28 mayo, 2004

Clasificación y orden


Imaginemos una oficina de gobierno en Washington en la que se apilan miles y miles de documentos. Se abre la puerta y entra un jefecillo, seguido de un joven recién contratado.


—Bien, Joe—, dice el jefe señalando con el brazo anaqueles, archiveros y mesas llenas de papeles. —Tu trabajo consiste en clasificar todos estos documentos.


La pregunta surge natural en el joven, intimidado ante la hercúlea labor que se le ofrece:


—¿Cuál es el criterio de clasificación?


Hasta aquí llegan nuestros servicios informativos: ignoramos cuáles sean dichos criterios, pero suponemos que alguno reposará en el carácter de confidencialidad, en lo delicado de los asuntos abordados, en lo comprometedor para la imagen y la seguridad que pueda resultar el contenido de cada documento.

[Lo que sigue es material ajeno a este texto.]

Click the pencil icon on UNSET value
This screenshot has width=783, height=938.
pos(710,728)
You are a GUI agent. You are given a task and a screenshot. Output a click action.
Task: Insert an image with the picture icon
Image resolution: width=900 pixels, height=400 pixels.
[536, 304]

Cuando el joven de nuestra escena concluye su trabajo, dice alegremente que los documentos ya están clasificados. Algunos, como los recaditos que Clinton probablemente le enviara a Monica Lewinsky para requerir sus servicios en la Oficina Oral, habrán quedado clasificados con el famoso sello de Top Secret. Las listas de mandado que Hillary solicitara seguramente no tendrán ese carácter de confidencial. Pero todos, como lo anuncia el chico contratado para tan ingrata labor, están debidamente clasificados.


Entre esos documentos se encontraría, 30 años después, la transcripción de las conversaciones entre Richard Nixon y su tenebroso asesor de seguridad, Henry Kissinger. En ellas se encuentra la confirmación documental de lo que todo mundo supo desde el fatídico 11 de septiembre: en el golpe de estado que derribó y asesinó al presidente Salvador Allende en Chile intervino la mano negra de Estados Unidos.

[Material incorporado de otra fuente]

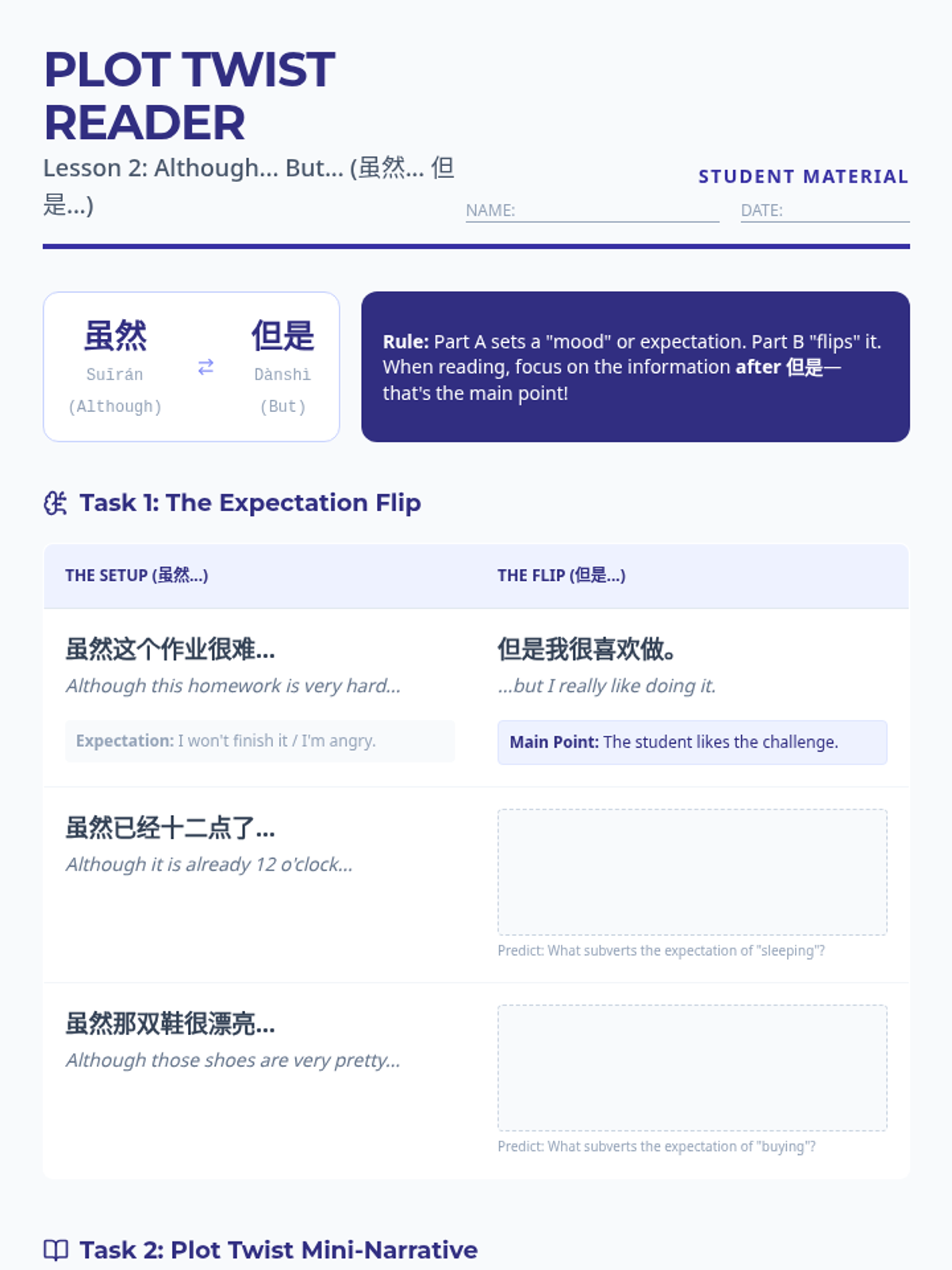Click the NAME input line

pyautogui.click(x=592, y=210)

Joe, ahora jubilado tras treinta años de servicio público, lee el periódico mientras desayuna en el porche de su casita de Boca Ratón, en Florida, y hace un gesto de fastidio:


—¿Cómo que desclasificaron los documentos? ¡Tanto trabajo que me costó ordenarlos para que ahora vengan a revolverlos!


Y es que Joe, pese a su larga carrera como burócrata, sigue razonando conforme a la lógica: si clasificar significa ordenar según determinado criterio, desclasificar supone lo contrario, es decir, desordenar, confundir y mezclar los documentos. ¿Con qué objeto?


El análisis concienzudo de la nota periodística arroja algunas pistas. En realidad no se trata de que hayan desordenado los documentos, sino de que les quitaron el carácter de confidencialidad que tenían y ahora son públicos. El hecho es que tales documentos comprometedores para Kissinger —quien apenas la semana pasada había negado ante el senado de su país que el gobierno de Nixon hubiera estado involucrado en el sangriento golpe de estado que impuso al torvo Pinochet— se hicieron públicos, se publicaron, pues, si nos atenemos al sentido de las palabras. Pero siguen debidamente clasificados —quizá por orden cronológico, alfabético o conforme cualquier otro criterio— en la Universidad de Washington, al alcance de los investigadores que deseen estudiar uno de los muchos hitos de la carrera imperial de Estados Unidos.